- _Consigne a_
Mettez à jour les enregistrements plus bas en remplaçant "Gallery" par "Photos", sans rien changer d'autre.

- _Document_
_ _ _ _ _

Par Amédée Mwarabu (Kinshasa)
La République démocratique du Congo (RDC) s’est dotée d’une nouvelle loi sur les assurances, promulguée le 17 mars 2015. Après une année de transition, le Code des assurances de la RDC est officiellement entré en vigueur le 17 mars 2016. Il reste seulement que les animateurs de l’Autorité de Régulation et de Contrôle des Assurances (ARCA) soient nommés par le gouvernement congolais pour que les nouvelles compagnies d’assurance soient agréées avant qu’elles ne commencent à opérer. Ainsi pourra s’achever le monopole exercé, depuis 1967, par la Société nationale d’assurance (SONAS), une compagnie d’État.
Un monopole défaillant
Le Congo Kinshasa ambitionne son émergence à l’horizon 2030. Comme le progrès économique ne se décrète pas, le pays essaie de capitaliser toutes ses opportunités susceptibles de lui permettre d’atteindre cet objectif. C’est dans cette perspective que s’inscrit la libéralisation du marché des assurances. En effet, le monopole exercé par la compagnie nationale d’assurance faisait perdre des milliards dollars américains chaque année à la RDC.
La Sonas n’était pas en mesure d’assurer la plupart de grandes compagnies privées aussi bien nationales qu’étrangères qui opèrent dans le pays. Ainsi, plusieurs entreprises prenaient leur police d’assurance soit dans leur pays d’origine soit dans les pays limitrophes de la RDC. Même les institutions internationales et celles du système des Nations Unies souscrivent leur police d’assurance à l’étranger pour avoir la garantie d’être indemnisées en cas de sinistre.
La Sonas s’est réduite seulement sur les assurances automobiles et sur certaines polices incendies. Ce qui explique la modicité des recettes collectées. En 2013, la compagnie nationale a réalisé un chiffre d’affaires de 65 millions Usd, dans un pays qui comptait plus de 70 millions d’habitants en ce moment-là. Avec l’ouverture du marché, la Sonas devra se restructurer pour faire face à la concurrence.
Des nouvelles compagnies d’assurance s’annoncent
La Rawbank fait partie des premières compagnies à vouloir gagner des parts de marché dans le secteur, dès la première année de l’ouverture. Cette banque commerciale opérant en RDC est en attente de l’obtention de son agrément de l’Autorité de régulation pour lancer sa nouvelle offre d’assurances sur le marché congolais, après ses treize années de succès dans le secteur bancaire. « Deux sociétés seront constituées à cet effet, chacune avec le capital de CDF 10 milliards (équivalent à +/- USD 11 millions) requis par le code des assurances », a annoncé Rawbank en juin dernier.
« Sous une seule et même marque « RAWSUR », l’offre sera déclinée en deux branches qui évolueront selon le code des assurances en vigueur en RDC : la branche vie active dans les métiers de l’assurance de personnes, la branche non-vie active dans les métiers de l’assurance de dommages », précise la Rawbank parlant de ses perspectives 2016.

_ _ _ _ _

- _Liste_

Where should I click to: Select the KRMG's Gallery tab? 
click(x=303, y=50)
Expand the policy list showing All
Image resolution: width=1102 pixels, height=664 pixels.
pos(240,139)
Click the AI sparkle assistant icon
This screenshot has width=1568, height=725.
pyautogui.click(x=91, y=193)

_ _ _ _ _

- _Consigne b_
D'après l'article sur le Code des assurances de la RDC, depuis quelle année la SONAS exerçait-elle son monopole ?

- _Réponse complète a_
Where should I click to: Select the KRMG's Photos tab? 
click(x=303, y=50)
Expand the policy list showing All
Image resolution: width=1102 pixels, height=664 pixels.
pos(240,139)
Click the AI sparkle assistant icon
This screenshot has width=1568, height=725.
pyautogui.click(x=91, y=193)

- _Réponse complète b_
Depuis 1967.